◆ **Passage given**:
Despite the omnipresence of powerful homemade signs and slogans, many people took notice of something completely different at the ongoing Occupy Wall Street protest: their tattoos and beards. One blog called the protest a “gathering of unwashed, parasitic hipster douche bags.” Another proclaimed it consisted of “angry actors, graphic designers and various other hipsters,” decrying its “teenage moralism.” Memes have been posted, angry tirades made, but did anybody actually take a look at the people who are occupying Wall Street?



Combining social dissent with a knee-jerk hatred of hipsters promises to get in the way of creating real social change. These days, carrying any one of the many traits associated with hipsterdom – skinny jeans, cotton leggings, thick-rimmed glasses, tattoos, piercings, beards, etc – automatically gives the media the right to call you the h-word. Unfortunately, once pegged as a hipster, you are instantly written off as a miscreant, a ne’er-do-well, as somebody who has no valid opinions and nothing to contribute to the cultural conversation. We’re at the point where wearing a single item of clothing can completely discount you and all of your opinions. But why?

◆ **Directions for this task**:
From the Occupy Wall Street passage, lift out word for word the section starting with "Despite the omnipresence" and going on through "occupying Wall Street?".

◆ **Source data**:

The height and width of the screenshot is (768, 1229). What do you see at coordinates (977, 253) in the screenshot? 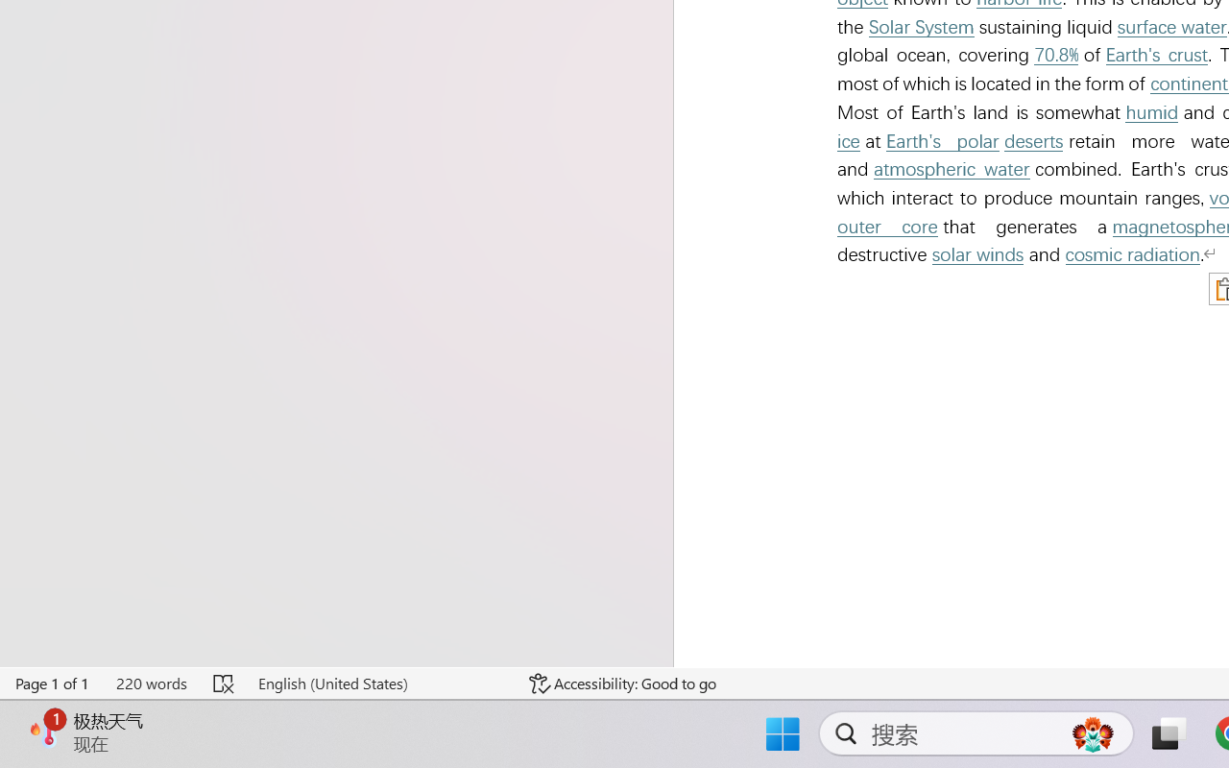
I see `'solar winds'` at bounding box center [977, 253].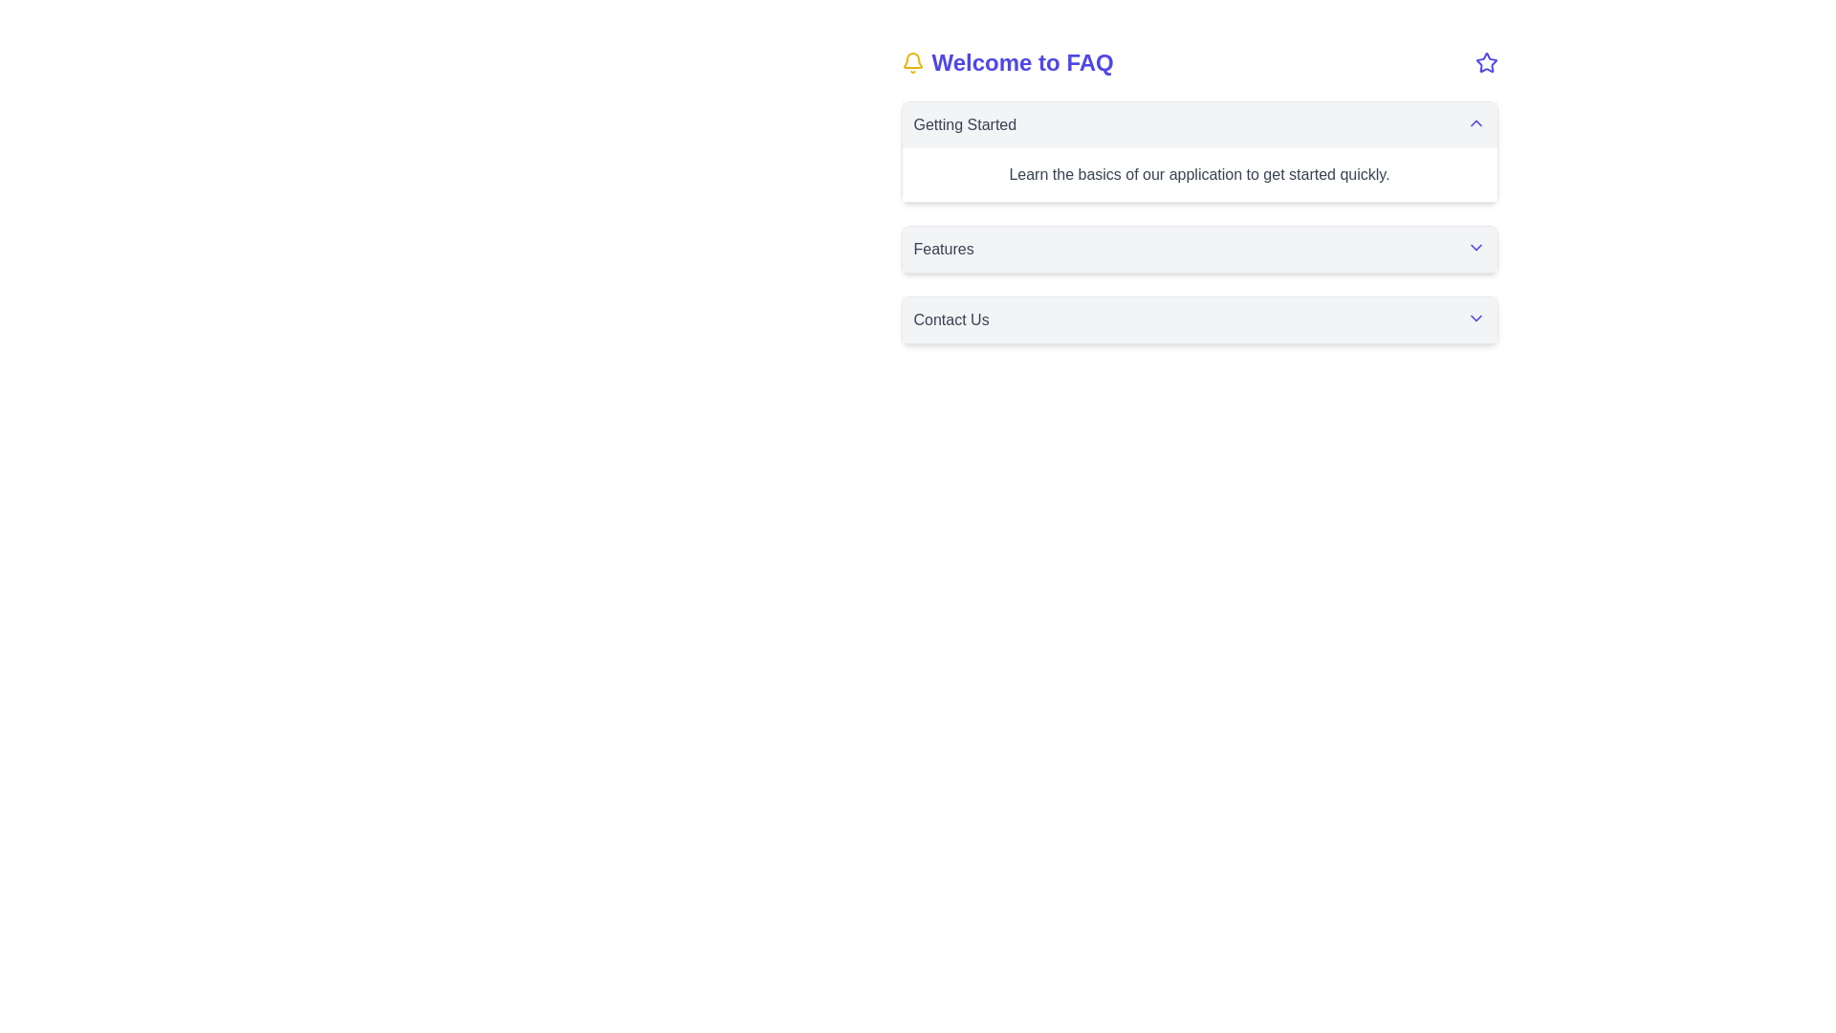 The image size is (1836, 1033). I want to click on the star-shaped icon located at the top-right corner of the header section titled 'Welcome to FAQ' for interaction, so click(1485, 61).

◆ **Solved exercise**:
Despite the omnipresence of powerful homemade signs and slogans, many people took notice of something completely different at the ongoing Occupy Wall Street protest: their tattoos and beards. One blog called the protest a “gathering of unwashed, parasitic hipster douche bags.” Another proclaimed it consisted of “angry actors, graphic designers and various other hipsters,” decrying its “teenage moralism.” Memes have been posted, angry tirades made, but did anybody actually take a look at the people who are occupying Wall Street?